OpenAI Gym has a ton of simulated environments that are great for testing reinforcement learning algorithms. Using them is extremely simple:

import gym
env = gym.make("Pong-v4")
env.reset()
for _ in range(1000):
    env.render()
    action = env.action_space.sample() # take a random action
    observation, reward, done, info = env.step(action)

So ~7 lines of code will get you a visualized playthrough of a simulated environment (using random actions), as well as all of the info you would need as input to an RL algorithm (in the form of “observation, reward, done, info”).

But what if you want to play the games yourself? I searched online for places to play the Atari 2600 versions of Pong, Breakout, and other games, and it was actually very hard to find free online versions of specifically the Atari 2600 games. It might be possible to download an emulator and play using that, but fortunately OpenAI Gym has a built-in function that makes playing the games pretty easy.

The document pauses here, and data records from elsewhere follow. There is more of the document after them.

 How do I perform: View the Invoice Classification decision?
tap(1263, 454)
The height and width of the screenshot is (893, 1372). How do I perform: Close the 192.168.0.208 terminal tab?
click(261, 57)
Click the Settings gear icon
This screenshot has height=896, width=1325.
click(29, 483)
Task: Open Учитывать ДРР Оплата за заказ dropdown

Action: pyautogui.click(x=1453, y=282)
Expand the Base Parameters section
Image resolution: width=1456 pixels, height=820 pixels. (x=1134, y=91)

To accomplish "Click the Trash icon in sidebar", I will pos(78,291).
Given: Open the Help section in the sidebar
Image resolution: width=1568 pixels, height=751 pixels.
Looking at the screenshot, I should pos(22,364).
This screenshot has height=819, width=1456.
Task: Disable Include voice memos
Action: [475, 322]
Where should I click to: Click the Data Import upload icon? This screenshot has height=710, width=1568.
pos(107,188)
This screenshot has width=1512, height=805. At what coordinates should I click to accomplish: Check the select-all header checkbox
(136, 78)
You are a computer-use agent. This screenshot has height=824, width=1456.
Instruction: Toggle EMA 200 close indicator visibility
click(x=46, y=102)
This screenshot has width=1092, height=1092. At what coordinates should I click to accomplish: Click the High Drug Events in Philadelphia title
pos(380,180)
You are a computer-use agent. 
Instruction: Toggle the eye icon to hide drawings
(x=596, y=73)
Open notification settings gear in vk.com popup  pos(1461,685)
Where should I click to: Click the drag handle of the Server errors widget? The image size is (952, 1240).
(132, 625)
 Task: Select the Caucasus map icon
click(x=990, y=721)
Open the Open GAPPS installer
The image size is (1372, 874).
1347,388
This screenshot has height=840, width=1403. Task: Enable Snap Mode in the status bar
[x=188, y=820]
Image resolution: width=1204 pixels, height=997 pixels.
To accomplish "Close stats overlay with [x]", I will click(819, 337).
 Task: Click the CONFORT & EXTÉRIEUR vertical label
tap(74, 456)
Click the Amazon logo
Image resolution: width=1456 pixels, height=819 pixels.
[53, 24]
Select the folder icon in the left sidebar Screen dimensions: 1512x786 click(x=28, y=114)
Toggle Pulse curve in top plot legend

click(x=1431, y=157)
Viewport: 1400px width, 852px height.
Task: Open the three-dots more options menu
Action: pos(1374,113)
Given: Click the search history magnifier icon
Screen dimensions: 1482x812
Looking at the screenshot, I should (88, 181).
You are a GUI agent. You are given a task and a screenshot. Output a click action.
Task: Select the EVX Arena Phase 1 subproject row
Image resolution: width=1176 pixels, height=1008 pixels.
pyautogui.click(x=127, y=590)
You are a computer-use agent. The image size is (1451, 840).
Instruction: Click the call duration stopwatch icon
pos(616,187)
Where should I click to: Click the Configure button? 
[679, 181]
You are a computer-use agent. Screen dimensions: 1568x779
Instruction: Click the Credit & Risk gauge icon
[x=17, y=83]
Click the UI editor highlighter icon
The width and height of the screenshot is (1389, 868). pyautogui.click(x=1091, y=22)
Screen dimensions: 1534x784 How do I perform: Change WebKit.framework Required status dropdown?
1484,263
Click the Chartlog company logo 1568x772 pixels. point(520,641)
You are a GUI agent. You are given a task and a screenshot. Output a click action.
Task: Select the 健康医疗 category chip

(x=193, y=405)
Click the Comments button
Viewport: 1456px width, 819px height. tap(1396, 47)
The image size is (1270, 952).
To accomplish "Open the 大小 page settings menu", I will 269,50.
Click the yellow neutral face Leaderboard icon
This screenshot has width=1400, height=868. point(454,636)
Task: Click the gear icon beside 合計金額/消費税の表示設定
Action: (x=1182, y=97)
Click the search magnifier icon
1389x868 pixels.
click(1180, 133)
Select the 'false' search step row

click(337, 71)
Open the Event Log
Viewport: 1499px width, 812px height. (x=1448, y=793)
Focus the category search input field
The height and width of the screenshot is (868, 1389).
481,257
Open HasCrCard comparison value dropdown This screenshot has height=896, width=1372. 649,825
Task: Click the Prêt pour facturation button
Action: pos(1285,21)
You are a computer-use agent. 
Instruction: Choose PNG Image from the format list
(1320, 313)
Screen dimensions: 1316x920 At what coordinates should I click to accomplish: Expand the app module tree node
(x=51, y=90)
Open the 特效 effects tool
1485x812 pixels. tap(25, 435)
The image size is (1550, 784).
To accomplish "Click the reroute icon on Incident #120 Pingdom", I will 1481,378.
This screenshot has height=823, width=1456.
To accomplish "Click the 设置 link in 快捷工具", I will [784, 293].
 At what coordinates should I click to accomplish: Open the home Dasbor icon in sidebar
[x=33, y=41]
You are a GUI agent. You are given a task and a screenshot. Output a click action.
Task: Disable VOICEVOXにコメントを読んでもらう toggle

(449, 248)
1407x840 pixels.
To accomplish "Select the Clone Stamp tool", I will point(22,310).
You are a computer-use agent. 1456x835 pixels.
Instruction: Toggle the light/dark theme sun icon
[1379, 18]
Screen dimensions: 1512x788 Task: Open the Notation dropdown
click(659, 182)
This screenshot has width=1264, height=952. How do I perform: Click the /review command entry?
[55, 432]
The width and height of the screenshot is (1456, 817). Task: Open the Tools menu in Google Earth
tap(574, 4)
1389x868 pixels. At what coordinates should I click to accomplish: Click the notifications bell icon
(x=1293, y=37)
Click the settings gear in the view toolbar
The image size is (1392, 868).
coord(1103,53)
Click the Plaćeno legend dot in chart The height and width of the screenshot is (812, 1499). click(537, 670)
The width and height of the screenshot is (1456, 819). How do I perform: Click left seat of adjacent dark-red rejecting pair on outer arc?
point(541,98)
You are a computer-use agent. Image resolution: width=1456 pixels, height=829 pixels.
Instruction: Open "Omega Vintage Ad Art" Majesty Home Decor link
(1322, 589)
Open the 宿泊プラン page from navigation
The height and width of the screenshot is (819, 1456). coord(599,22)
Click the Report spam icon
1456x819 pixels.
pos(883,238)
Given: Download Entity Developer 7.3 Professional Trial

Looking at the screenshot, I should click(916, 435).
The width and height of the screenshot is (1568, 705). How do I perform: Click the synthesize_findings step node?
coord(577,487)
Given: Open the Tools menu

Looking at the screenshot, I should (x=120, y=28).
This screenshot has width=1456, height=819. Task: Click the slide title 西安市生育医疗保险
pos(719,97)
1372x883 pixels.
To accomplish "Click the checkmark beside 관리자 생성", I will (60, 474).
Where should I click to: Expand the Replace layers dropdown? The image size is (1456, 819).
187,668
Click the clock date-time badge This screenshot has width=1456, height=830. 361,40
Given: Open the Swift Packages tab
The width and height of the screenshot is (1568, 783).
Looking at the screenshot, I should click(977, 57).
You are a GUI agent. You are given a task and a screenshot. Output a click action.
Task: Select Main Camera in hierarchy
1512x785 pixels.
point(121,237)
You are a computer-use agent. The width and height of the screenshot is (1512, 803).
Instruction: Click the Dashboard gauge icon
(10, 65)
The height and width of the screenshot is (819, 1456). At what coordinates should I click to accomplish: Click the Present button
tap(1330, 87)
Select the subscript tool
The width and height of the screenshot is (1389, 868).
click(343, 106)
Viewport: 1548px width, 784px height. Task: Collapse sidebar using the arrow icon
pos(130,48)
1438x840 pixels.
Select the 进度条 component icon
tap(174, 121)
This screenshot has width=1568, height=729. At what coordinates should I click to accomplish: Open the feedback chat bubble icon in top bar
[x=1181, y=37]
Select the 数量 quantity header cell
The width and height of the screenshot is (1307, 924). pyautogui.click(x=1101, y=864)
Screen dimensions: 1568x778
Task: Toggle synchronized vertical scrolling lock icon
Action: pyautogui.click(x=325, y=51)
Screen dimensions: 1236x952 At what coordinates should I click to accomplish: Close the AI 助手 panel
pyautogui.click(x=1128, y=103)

The code for the function is here. You can use it very easily by running a script like this

import gym
from gym.utils.play import play
env = gym.make("MontezumaRevengeNoFrameskip-v4")
play(env, zoom=4)

The linked code goes a little more in-depth on how to use the play function.

Just a few notes:

  • I would recommend using the “NoFrameskip” versions of the games if you just want to play, because when there are frameskips it becomes very hard to play.
  • I recommend setting zoom=4 so that the game isn’t tiny.g
  • You can play on any gym environment, including after you have put wrappers on the environment. This is a good way to test what your wrapped environment will look like to the RL algorithm you’re training.
  • Pong is awful to play on OpenAI Gym… Most of the other games are fine, but Pong in particular is unplayable because the paddle moves a huge amount every time you press up or down.
  • The process will crash whenever you press an unallowed combination of buttons (such as left and right at the same time). They didn’t put a lot of effort into implementing this.
  • The direction keys are WASD, and shooting/jumping is the Space Bar usually.
  • Some of the implementations of these games don’t look like the Atari 2600 game footage I’ve seen on YouTube. They sometimes seem lower resolution and more simplistic. That isn’t really a problem, since the RL algorithms you’re training will be used exclusively on the OpenAI Gym games, but it’s just something to note.